Task objective - Each line below needs to be duplicated without alteration.

========

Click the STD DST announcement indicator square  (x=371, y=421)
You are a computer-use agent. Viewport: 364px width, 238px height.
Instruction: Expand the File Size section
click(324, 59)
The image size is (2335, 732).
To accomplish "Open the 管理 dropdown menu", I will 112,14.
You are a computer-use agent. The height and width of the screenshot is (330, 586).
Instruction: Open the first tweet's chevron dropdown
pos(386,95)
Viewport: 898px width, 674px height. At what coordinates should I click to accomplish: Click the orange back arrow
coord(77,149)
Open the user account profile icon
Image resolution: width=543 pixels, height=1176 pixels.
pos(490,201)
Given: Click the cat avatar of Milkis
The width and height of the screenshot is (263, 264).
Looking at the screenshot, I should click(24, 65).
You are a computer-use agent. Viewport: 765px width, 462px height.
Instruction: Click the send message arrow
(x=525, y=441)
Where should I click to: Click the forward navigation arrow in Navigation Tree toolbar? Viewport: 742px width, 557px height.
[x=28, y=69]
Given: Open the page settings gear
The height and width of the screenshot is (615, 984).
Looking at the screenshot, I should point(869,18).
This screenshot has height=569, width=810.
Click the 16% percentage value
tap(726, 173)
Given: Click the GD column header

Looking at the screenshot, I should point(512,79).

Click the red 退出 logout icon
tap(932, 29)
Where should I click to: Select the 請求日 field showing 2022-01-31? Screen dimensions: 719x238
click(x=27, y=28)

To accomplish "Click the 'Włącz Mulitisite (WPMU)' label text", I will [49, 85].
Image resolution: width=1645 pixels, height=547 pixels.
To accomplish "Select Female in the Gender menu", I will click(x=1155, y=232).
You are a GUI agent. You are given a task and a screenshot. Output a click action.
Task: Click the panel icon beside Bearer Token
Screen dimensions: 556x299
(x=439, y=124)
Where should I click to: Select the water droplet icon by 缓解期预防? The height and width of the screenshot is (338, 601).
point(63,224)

========

Result -
Click the STD DST announcement indicator square  (x=371, y=421)
You are a computer-use agent. Viewport: 364px width, 238px height.
Instruction: Expand the File Size section
click(324, 59)
The image size is (2335, 732).
To accomplish "Open the 管理 dropdown menu", I will 112,14.
You are a computer-use agent. The height and width of the screenshot is (330, 586).
Instruction: Open the first tweet's chevron dropdown
pos(386,95)
Viewport: 898px width, 674px height. At what coordinates should I click to accomplish: Click the orange back arrow
coord(77,149)
Open the user account profile icon
Image resolution: width=543 pixels, height=1176 pixels.
pos(490,201)
Given: Click the cat avatar of Milkis
The width and height of the screenshot is (263, 264).
Looking at the screenshot, I should click(24, 65).
You are a computer-use agent. Viewport: 765px width, 462px height.
Instruction: Click the send message arrow
(x=525, y=441)
Where should I click to: Click the forward navigation arrow in Navigation Tree toolbar? Viewport: 742px width, 557px height.
[x=28, y=69]
Given: Open the page settings gear
The height and width of the screenshot is (615, 984).
Looking at the screenshot, I should point(869,18).
This screenshot has height=569, width=810.
Click the 16% percentage value
tap(726, 173)
Given: Click the GD column header

Looking at the screenshot, I should point(512,79).

Click the red 退出 logout icon
tap(932, 29)
Where should I click to: Select the 請求日 field showing 2022-01-31? Screen dimensions: 719x238
click(x=27, y=28)

To accomplish "Click the 'Włącz Mulitisite (WPMU)' label text", I will [49, 85].
Image resolution: width=1645 pixels, height=547 pixels.
To accomplish "Select Female in the Gender menu", I will click(x=1155, y=232).
You are a GUI agent. You are given a task and a screenshot. Output a click action.
Task: Click the panel icon beside Bearer Token
Screen dimensions: 556x299
(x=439, y=124)
Where should I click to: Select the water droplet icon by 缓解期预防? The height and width of the screenshot is (338, 601).
point(63,224)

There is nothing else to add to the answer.